The expression $$\displaystyle \pm \Box \pm \Box \pm \Box \pm \Box \pm \Box \pm \Box $$ is written on the blackboard. Tow players, $ A $ and $ B $, play a game, taking turns. Player $ A $ takes the first turn. In each turn, the player on turn replaces a symbol $ \Box $ by a positive integer. After all the symbols $\Box$ are replace, player $A$ replaces each of the signs $\pm$ by either + or -, independently of each other. Player $ A $ wins if the value of the expression on the blackboard is not divisible by any of the numbers $ 11, 12, \cdots, 18 $. Otherwise, player $ B$ wins. Determine which player has a winning strategy.
This problem is from Middle European Mathematical Olympiad $2013$. I haven't the slightest idea about this problem. Could someone help me? Thanks in advance.
Player B could have a winning strategy. First, he could write a number divisible by 11, 12, 13..... 18 in his first and second moves (e.g., the number $K=12252240$ correctly suggested by Peter, lcm of the numbers from 11 to 18; or more simply he could choose $18!$). This allows him to work mod K in his third move, so that his first two moves can be ignored.
Second, after five moves have been played, he could calculate all possible results obtainable before his third, last move. Since we have three numbers (as mentioned, two can be ignored) and three signs, there are $2^3=8$ possible results (let us call them $x_1$, $x_2$, .... $x_8$). Player B could choose, for his third move, a number $y$ so that, among the 8 possible final results $x_1+y$, $x_2+y$, .... $x_8+y$, one is divisible by 11, one by 12, one by 13, and so on. Such a number $y$ can be determined using the Chinese Remainder Theorem.
The fact that the divisors 11, 12, 13... 18 are not coprime is not a problem, since we can apply the theorem using an alternative list of coprime divisors appropriately chosen among their factors. For example, this list could contain: the prime divisors 11, 13, 17; the non-prime divisor 16, which is coprime with them; and other numbers, coprime with the four above, chosen among the factors of the remaining divisors (12, 14, 15, 18).
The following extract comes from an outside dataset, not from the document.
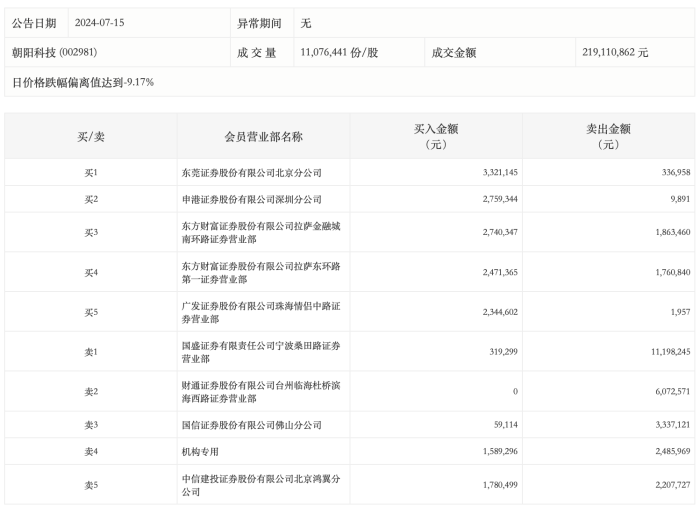Click the 异常期间 label cell
This screenshot has width=700, height=513.
click(258, 23)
To better clarify this point, let us call $n_i$ the list of 8 divisors to be applied in the CRT. Since $x_1+y$, $x_2+y$, .... $x_8+y$ necessarily have equal parity, setting the condition that one of the $x_i+y$ is divisible by 16 implies that all 8 final results are even. This allows us to use, in the list of $n_i$, 9 instead of 18 and 7 instead of 14. Similar considerations applied to the divisibility by 3 and 4 allow us to use 5 instead of 15, and ensure that one of the final results is divisible by 12. Applying the CRT with this alternative list of divisors $n_i$, we can define a value of $y$ that ensures that the final result is necessarily divisible by one of the integers between 11 and 18.
Interestingly, this strategy is winning even if player A chooses the minus sign for $y$. Note that, in this case, if we change all signs in the resulting whole expression, we fall again in one of the 8 cases described for the case $+y$. Therefore, the resulting number is simply the opposite of a result for which winning has already been shown, and divisibility is again obtained.